Валяюсь в больничке обычной, хотя можно и домой вырваться.
Валяюсь в больничке обычной, хотя можно и в получше клинику переместиться.
Валяюсь в больничке обычной, а она так и не приходит.
Везде заголовки, и в телеге чаты завалены подробностями. Не смогла бы пропустить, и в какой больнице бы сразу выяснила. Да хоть бы написала.
Стопорю себя Марату трезвонить.
Алиса ведь на днях пронюхала, что ее все равно пасут, и пригрозила безопаснику разглашением, если не снимем слежку. Марат у нее из рук ест. Мы с ним договорились, что через неделю по-новому сделаем и ее пасти продолжат.
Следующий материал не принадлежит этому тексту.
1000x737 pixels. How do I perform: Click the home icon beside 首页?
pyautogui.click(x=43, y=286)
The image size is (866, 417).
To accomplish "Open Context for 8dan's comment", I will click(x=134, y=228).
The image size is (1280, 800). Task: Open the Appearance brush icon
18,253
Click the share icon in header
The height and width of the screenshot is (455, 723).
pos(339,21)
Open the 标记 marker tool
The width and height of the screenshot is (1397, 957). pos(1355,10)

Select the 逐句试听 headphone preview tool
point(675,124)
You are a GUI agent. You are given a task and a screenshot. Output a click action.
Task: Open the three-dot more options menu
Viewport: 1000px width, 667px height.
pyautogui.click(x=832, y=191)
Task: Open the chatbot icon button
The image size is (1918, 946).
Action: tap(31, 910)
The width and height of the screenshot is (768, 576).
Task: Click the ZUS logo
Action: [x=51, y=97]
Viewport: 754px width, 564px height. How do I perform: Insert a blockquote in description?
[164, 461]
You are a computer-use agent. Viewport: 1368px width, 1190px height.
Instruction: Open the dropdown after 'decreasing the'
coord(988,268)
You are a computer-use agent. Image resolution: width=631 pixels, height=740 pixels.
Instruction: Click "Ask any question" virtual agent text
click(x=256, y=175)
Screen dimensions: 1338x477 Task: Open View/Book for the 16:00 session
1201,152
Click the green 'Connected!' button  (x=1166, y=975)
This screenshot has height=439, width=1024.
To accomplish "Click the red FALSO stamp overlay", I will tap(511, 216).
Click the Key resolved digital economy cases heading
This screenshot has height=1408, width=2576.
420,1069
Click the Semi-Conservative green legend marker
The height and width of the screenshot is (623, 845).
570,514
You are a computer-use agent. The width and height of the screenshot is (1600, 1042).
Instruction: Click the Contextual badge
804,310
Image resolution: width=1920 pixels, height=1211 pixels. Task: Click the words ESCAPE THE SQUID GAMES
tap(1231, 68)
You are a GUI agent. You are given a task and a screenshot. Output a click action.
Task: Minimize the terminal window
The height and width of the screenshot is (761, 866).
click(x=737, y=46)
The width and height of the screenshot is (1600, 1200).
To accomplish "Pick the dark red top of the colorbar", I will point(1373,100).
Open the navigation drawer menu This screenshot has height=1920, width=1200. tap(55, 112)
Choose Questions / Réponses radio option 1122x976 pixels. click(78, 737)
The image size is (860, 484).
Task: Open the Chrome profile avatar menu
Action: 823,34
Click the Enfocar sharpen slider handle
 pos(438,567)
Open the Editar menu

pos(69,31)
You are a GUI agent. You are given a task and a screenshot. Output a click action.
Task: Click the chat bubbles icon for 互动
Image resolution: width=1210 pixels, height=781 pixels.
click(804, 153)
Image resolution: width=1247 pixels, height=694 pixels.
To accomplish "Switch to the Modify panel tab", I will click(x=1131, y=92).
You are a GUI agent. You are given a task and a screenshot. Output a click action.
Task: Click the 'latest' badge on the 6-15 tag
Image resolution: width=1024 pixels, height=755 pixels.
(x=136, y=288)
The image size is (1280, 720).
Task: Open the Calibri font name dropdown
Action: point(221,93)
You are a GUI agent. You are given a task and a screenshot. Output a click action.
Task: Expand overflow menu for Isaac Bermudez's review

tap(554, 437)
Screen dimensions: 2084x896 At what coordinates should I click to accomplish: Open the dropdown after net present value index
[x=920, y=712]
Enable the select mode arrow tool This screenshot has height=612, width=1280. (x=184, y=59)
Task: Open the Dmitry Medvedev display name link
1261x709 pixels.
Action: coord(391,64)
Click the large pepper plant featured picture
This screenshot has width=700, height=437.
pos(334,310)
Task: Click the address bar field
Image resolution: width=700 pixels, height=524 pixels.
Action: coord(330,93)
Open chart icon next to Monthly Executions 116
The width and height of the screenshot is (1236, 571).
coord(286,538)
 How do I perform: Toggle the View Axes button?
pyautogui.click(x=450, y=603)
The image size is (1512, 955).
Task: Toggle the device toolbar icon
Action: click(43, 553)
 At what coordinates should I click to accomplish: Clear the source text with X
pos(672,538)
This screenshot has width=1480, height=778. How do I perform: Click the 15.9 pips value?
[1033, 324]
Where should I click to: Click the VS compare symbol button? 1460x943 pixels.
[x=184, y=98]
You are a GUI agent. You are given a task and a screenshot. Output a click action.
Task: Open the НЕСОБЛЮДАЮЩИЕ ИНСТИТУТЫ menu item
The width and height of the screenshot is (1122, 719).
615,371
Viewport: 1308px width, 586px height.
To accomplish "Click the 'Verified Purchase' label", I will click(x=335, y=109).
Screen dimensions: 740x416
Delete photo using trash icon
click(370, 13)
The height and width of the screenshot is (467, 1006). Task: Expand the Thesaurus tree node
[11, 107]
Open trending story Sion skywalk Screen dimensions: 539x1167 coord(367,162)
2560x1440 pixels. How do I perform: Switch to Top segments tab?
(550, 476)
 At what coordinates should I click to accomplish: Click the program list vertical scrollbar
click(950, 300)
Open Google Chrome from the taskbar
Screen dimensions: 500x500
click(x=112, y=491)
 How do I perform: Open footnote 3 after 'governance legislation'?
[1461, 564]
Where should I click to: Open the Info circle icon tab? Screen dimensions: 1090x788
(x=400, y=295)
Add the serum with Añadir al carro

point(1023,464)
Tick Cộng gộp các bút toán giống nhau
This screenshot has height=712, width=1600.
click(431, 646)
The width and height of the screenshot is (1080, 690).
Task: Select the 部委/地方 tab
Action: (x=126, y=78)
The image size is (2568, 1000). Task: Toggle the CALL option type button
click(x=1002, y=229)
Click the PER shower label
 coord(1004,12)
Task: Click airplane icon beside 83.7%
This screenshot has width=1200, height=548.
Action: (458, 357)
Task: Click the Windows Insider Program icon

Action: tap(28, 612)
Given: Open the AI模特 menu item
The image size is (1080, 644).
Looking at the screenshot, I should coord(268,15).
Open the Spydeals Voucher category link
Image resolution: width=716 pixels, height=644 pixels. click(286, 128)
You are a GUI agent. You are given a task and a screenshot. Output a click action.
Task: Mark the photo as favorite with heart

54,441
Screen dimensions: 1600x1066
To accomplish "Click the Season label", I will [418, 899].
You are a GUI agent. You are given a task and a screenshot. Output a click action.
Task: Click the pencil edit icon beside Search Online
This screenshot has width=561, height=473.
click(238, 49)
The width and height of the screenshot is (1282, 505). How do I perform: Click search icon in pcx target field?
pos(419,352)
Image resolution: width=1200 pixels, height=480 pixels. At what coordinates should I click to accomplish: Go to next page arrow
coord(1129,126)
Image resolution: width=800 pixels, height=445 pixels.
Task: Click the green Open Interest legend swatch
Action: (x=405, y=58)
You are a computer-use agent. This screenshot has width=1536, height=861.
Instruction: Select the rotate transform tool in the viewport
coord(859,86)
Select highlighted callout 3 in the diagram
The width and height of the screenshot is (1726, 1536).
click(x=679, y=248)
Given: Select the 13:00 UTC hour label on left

Ну а я пока шифером поехал, в том числе и думая о днях, что она осталась без присмотра.
Читаю, как Загродского по педофилии приняли на горячем. Прямая дорога к тюряге. Какой сюрприз! Наслаждайся, мразь. Всегда к твоим услугам. Убью тебя там через годик.
В больничной палате прямо курю, и медсестра просит хотя бы окно открывать.
Десять дней прошло, как вырвало меня — вывернул половину желудка — прямо у машины после того, как Алиса ушла от меня, а желчь еще в горле кислится.
На третий день в больничке приходит осознание. Вот как наркоты приход наваливает. Она не придет, а я без нее жить не буду.
Такой подставы еще не бывало.
Потому что неважно заставлю ли я ее или нет.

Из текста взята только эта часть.